Instructions for the task:
Duplicate everything in the downsample_grid documentation from "return I_stack" down to "grayscale image img.".

Passage:
- - -

Downsample a 2D image into an interleaved grid stack.

Divides the input image into a regular grid of non-overlapping tiles based on the downsampling factor. Each tile is extracted by taking every factor-th pixel in both dimensions starting from different offsets. The function crops the image to ensure dimensions are multiples of factor.

Parameters

img : np.ndarray 2D grayscale image with shape (H, W). factor : int Downsampling grid factor. The image is divided into factor**2 interleaved sub-grids.

Returns

np.ndarray 3D stack with shape (h_small, w_small, factor**2) where h_small = H // factor and w_small = W // factor. Each channel along the third axis corresponds to one interleaved sub-grid defined by offsets (i, j) for i, j in range(factor).

Source code in zarrnii/destripe.py

def downsample_grid(img: np.ndarray, factor: int) -> np.ndarray:
    """Downsample a 2D image into an interleaved grid stack.

    Divides the input image into a regular grid of non-overlapping tiles
    based on the downsampling factor. Each tile is extracted by taking every
    ``factor``-th pixel in both dimensions starting from different offsets.
    The function crops the image to ensure dimensions are multiples of
    ``factor``.

    Parameters
    ----------
    img : np.ndarray
        2D grayscale image with shape (H, W).
    factor : int
        Downsampling grid factor. The image is divided into ``factor**2``
        interleaved sub-grids.

    Returns
    -------
    np.ndarray
        3D stack with shape (h_small, w_small, factor**2) where
        ``h_small = H // factor`` and ``w_small = W // factor``.
        Each channel along the third axis corresponds to one interleaved
        sub-grid defined by offsets ``(i, j)`` for ``i, j in range(factor)``.
    """
    h, w = img.shape
    h_small = h // factor
    w_small = w // factor

    # Crop to multiples of factor to mimic MATLAB's floor(h/factor)
    img_c = img[: h_small * factor, : w_small * factor]

    num_channels = factor**2
    I_stack = np.zeros((h_small, w_small, num_channels), dtype=img_c.dtype)

    idx = 0
    for i in range(factor):
        for j in range(factor):
            I_stack[:, :, idx] = img_c[i::factor, j::factor][:h_small, :w_small]
            idx += 1

    return I_stack

zarrnii.destripe.upsample_grid(I_stack, factor)

Reconstruct a high-resolution 2D image from a downsampled grid stack.

This function reverses :func:downsample_grid by "unshuffling" the interleaved low-resolution tiles stored in I_stack back into their original pixel positions in a single 2D image. The input I_stack is expected to have been produced by downsample_grid(img, factor) on a 2D grayscale image img.

Parameters

I_stack : np.ndarray 3D stack of downsampled images with shape (h_small, w_small, factor**2), where h_small = floor(h / factor) and w_small = floor(w / factor). The third axis indexes the factor**2 interleaved sub-grids, corresponding to all combinations of row/column offsets (i, j) in range(factor) used during downsampling. factor : int Downsampling / upsampling grid factor. Must be the same positive integer that was used in :func:downsample_grid. The reconstructed image will have spatial dimensions h = h_small * factor and w = w_small * factor.

- - -

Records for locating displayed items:
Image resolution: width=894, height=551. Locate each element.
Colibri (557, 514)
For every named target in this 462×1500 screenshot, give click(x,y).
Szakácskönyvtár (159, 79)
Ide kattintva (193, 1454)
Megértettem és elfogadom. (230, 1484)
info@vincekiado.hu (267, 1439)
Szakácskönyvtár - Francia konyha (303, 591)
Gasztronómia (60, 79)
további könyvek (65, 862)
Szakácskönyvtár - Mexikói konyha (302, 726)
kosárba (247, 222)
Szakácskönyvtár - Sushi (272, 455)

- - -

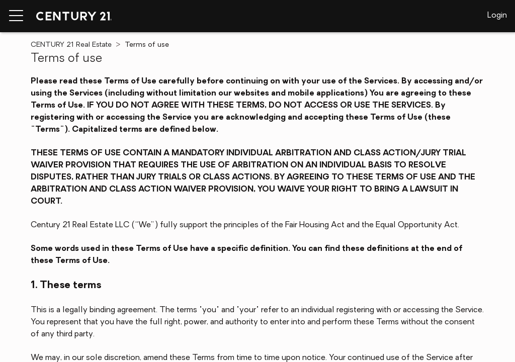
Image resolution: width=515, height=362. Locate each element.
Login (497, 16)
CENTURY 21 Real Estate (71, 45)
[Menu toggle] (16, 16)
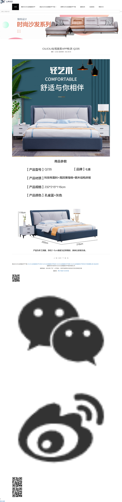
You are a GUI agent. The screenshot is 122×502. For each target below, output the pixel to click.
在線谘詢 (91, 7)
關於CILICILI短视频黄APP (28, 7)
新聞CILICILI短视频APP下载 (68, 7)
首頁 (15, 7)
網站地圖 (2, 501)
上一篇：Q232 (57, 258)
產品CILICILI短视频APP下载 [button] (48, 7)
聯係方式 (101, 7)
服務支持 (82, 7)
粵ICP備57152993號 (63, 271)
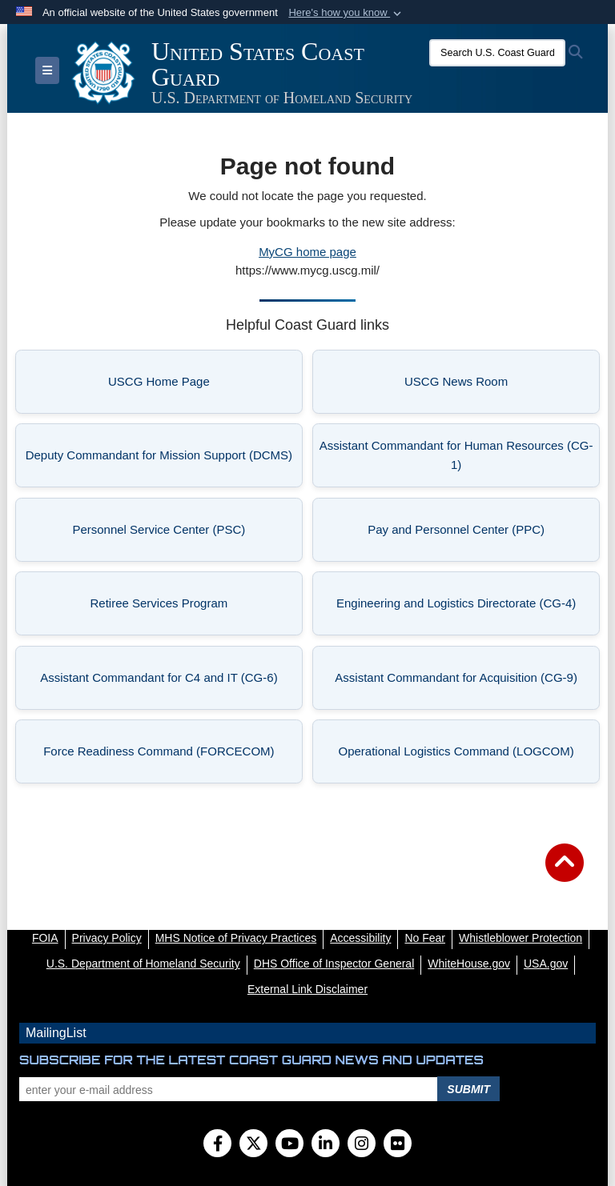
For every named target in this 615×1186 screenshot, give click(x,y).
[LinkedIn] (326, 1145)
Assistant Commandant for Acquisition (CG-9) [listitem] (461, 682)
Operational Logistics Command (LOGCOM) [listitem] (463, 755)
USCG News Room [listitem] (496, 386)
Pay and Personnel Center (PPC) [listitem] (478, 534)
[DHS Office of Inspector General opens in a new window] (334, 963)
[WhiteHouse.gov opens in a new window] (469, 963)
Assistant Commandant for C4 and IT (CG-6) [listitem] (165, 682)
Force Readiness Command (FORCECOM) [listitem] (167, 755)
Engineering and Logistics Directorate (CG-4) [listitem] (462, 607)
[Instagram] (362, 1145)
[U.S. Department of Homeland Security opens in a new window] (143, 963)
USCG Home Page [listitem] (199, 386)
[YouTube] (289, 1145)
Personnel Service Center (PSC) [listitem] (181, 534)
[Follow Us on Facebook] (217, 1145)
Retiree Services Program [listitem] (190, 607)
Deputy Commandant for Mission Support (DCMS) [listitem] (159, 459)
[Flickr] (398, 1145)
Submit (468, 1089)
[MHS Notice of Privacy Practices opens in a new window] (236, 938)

- - -

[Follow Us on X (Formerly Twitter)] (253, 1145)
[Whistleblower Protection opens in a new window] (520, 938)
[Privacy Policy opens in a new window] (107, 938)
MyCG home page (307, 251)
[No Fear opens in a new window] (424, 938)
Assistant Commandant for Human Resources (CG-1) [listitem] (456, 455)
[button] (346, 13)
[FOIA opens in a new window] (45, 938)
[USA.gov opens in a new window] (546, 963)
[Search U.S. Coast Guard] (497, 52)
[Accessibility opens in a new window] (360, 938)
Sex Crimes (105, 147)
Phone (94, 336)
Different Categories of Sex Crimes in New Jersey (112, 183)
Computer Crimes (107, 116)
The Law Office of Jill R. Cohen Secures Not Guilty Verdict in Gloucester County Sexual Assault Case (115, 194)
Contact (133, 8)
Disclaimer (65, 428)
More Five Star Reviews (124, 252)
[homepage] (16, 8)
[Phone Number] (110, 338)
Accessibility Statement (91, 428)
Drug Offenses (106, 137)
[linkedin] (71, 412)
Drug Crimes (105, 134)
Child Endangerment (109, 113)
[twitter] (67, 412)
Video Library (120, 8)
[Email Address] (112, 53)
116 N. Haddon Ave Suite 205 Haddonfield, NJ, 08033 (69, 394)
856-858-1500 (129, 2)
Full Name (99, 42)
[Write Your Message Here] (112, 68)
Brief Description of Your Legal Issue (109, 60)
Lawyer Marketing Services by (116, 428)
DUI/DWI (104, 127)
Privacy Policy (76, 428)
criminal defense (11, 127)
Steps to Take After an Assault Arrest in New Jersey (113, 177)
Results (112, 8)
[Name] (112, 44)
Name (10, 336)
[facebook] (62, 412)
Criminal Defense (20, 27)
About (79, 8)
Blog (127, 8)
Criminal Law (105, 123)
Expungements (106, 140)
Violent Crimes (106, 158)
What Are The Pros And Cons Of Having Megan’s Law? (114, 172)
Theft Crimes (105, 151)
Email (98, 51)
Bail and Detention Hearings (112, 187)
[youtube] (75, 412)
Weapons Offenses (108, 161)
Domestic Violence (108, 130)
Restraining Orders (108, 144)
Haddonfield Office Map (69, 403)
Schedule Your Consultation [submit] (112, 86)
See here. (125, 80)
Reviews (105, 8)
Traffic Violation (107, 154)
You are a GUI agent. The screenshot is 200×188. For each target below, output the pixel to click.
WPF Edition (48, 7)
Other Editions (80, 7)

- - -

Problem solution:
return I_stack

zarrnii.destripe.upsample_grid(I_stack, factor)

Reconstruct a high-resolution 2D image from a downsampled grid stack.

This function reverses :func:downsample_grid by "unshuffling" the interleaved low-resolution tiles stored in I_stack back into their original pixel positions in a single 2D image. The input I_stack is expected to have been produced by downsample_grid(img, factor) on a 2D grayscale image img.